Wer kennt die kleinen Kniffe, die in der Küche weiterhelfen, besser als ein Sternekoch? Christian Henze zeigt Ihnen nun monatlich, worauf’s in der Gewürzküche ankommt und Ostmann liefert Ihnen passend dazu die richtigen Zutaten.
Ostmann: Muskatnuss und
Muskatblüte gehören zu den Topgewürzen in der deutschen Küche. Was unterscheidet denn beide?
Christian Henze: Zunächst mal stammen beide vom selben Baum. Der immergrüne tropische Muskatnussbaum trägt pfirsichartige Früchte. Darin befindet sich ein Samenkern (die Muskatnuss), der von einer Samenschale und einem Mantel umhüllt ist, dem s.g. Arillus, auch als Muskatblüte oder Macis bezeichnet. „Nuss“ und „Blüte“ sind also botanisch gesehen irreführende Begriffe, haben sich aber bei uns so eingebürgert.
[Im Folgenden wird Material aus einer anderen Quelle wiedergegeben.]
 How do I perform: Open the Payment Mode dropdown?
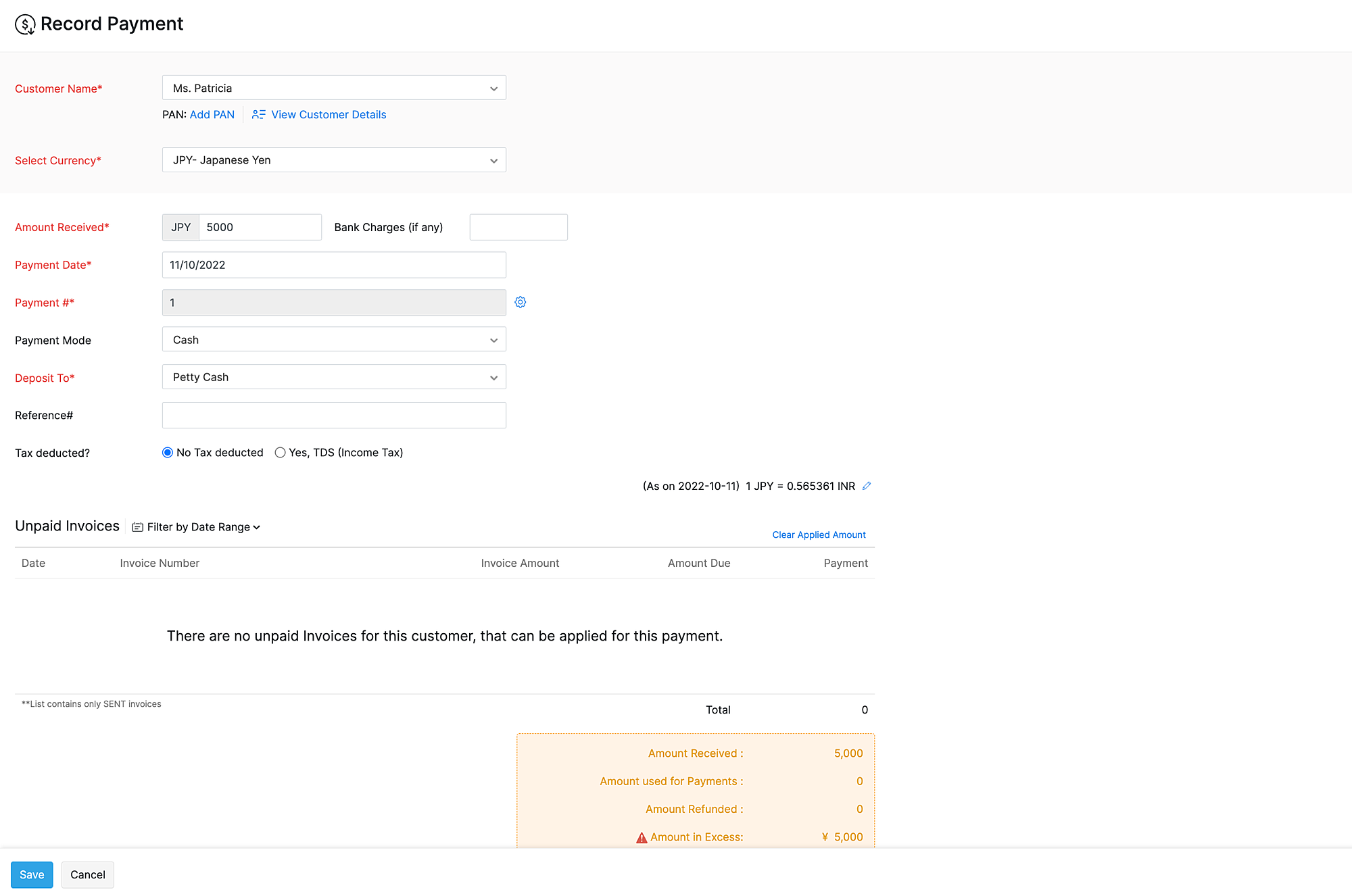coord(334,340)
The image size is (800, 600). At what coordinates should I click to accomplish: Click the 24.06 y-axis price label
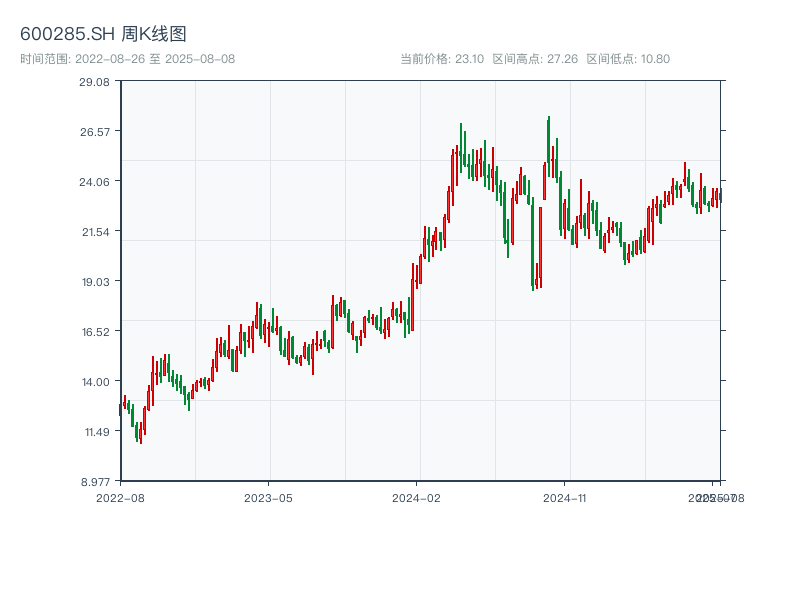pos(94,182)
Einen Unterschied gibt es naturgemäß auch im Aroma. Muskatnuss besitzt den vollen würzigen Geschmack, Muskatblüte ist nuancierter und feiner.
Ostmann: Beide Gewürze werden sowohl für pikante als auch für süße Speisen eingesetzt. Haben Sie eine Würzempfehlung?
Christian Henze: Muskatnuss sollte im Ganzen gekauft und dann am besten jeweils frisch gerieben werden. Muskatblüte ist bereits fein gemahlen erhältlich. Beide eignen sich zum Würzen von Suppen, Saucen, Gemüse- und Fleischspeisen, Gebäck sowie zu vielen Kartoffelgerichten. Zu Spinat & Co. ist eine Prise feurig-würziger Muskatnuss sogar ein Muss.
Ostmann: Haben Sie denn da auch einen speziellen Rezepttipp dazu?
Christian Henze: Klar! Jetzt im Frühling haben ja Gerichte mit Spinat Hochsaison und ich kann besonders die
Mangold-Spinat-Lasagne empfehlen: mit knuspriger Parmesankruste und saftiger Füllung. Ein leckeres Essen auch für die kommende Osterzeit.
Ostmann: Welche Würzmenge empfehlen Sie denn für diese beiden Gewürze?
Christian Henze: Durch die Intensität des Geschmackes genügt meist eine Prise. Es gab früher auch eine scherzhafte Empfehlung für die Kochlehrlinge: Eine ganze Muskatnuss musste für die Zeit der gesamten Ausbildung genügen.
Ostmann: Herr Henze, wir danken Ihnen für diese informativen Tipps!